One common form of resistance training is the isokinetic type involving exercise machines regulating the resistance of each load in a particular body workout performed. Also, there is free-weight training which studies have demonstrated is the most effective resistance training regimen for muscle building.

Then there’s resistance training involving isometrics which call for the contraction of muscle against an immovable object. Two movements are involved in isometrics. First is the concentric movement of contracting muscle, followed by the eccentric phase when the muscle is lengthening.

Applying the principle of overload is the most important component in these resistance training methods, be it isokinetic or isometric. What stimulates muscle growth and builds strength is the overload stress it undergoes to overcome the heaviness of resistance brought by the weights. Overloading the muscle would mean either increasing the training volume or increasing the repetitions and sets of exercises performed.

There is no hard and fast rule on the most effective set and repetition combinations, as they may vary by each individual. Nonetheless, two or three sets with maximum repetitions of 8-12 are an adequate benchmark to stimulate muscle growth. And with the muscles strengthening for the duration of the program, the amount of resistance training overload should be increased for continued muscle bulk-up.

This is called progressive resistance exercise, the principle of which also contributes much to muscle building techniques. Under this principle, for instance, weight that is already too light for an individual to lift in three or five sets of eight maximum repetitions will need to be increased. And in the ensuing weeks, the repetitions have to be increased and more weight is added until the individual is forced to revert to the original number of repetitions.

Another muscle building technique is the bulk-up method of training.

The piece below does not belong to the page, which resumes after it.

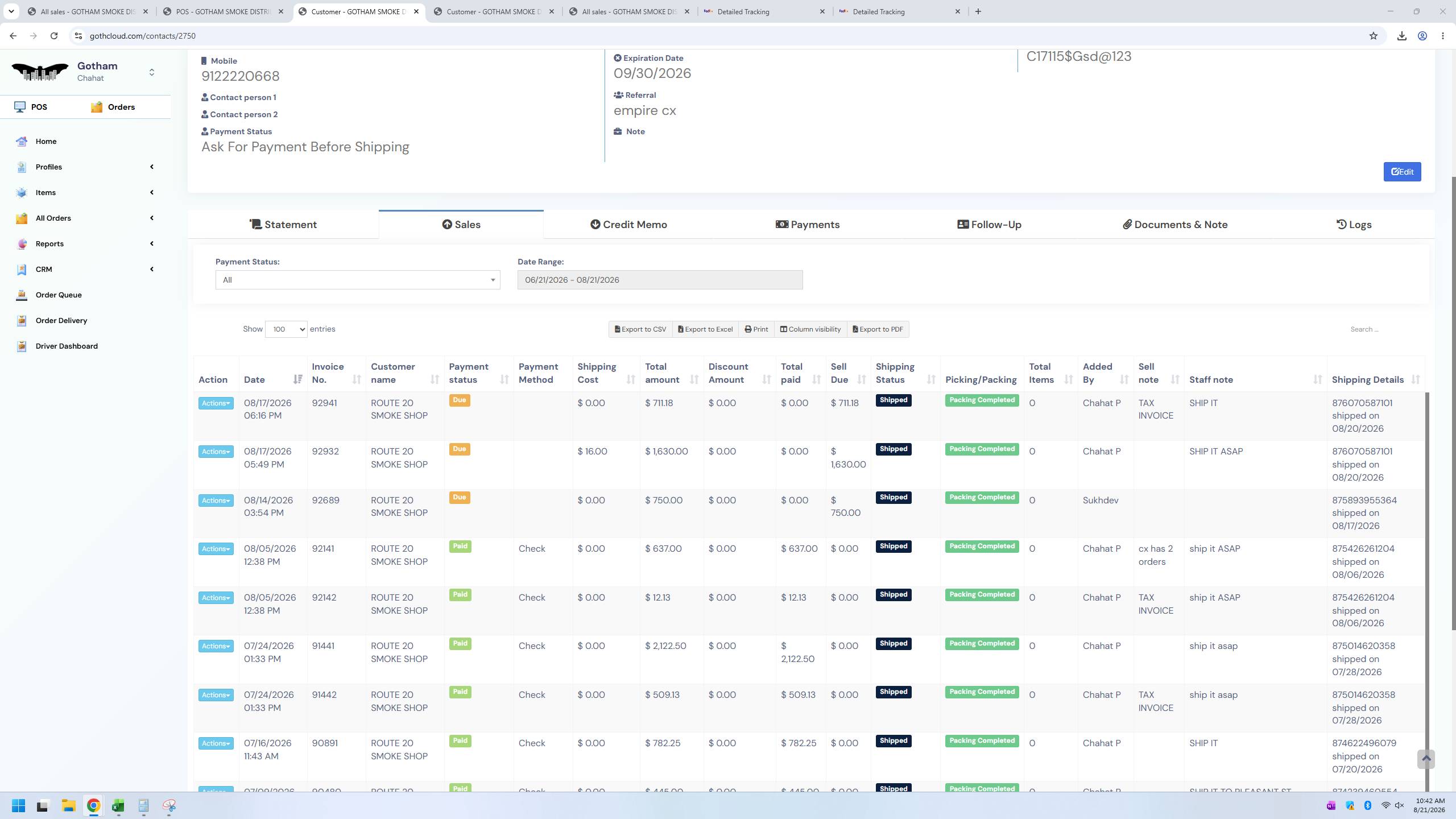
Task: Expand the Profiles sidebar menu
Action: 85,167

This requires undergoing a set of about three to five exercises to stress the body’s major muscle groups. The recommendation for beginners is also usually eight to 12 repetitions employing the principle of progressive resistance that is starting with eight repetitions and progressively graduating to 12 repetitions. After reaching 12 repetitions, weight is added until the individual is able to lift only eight repeats at good form. Several months are needed to increase muscle mass under the bulk-up method. Once this is achieved, the focus usually shifts to exercises that would emphasize the muscle cuts, also known as “cutting up”.

To embark on this progressive resistance training program, it is also important to increase food intake. Additional calories are needed under this program, with studies showing that from 5 to 8 calories are required to support of an added 1 gram of grown tissue. Under this permutation, extra calories of between 2300 and 3500 are needed to gain 1 lb a week, reasonable enough considering that only 400 to 500 extra calories above normal calorie intake is required for the successful muscle building techniques.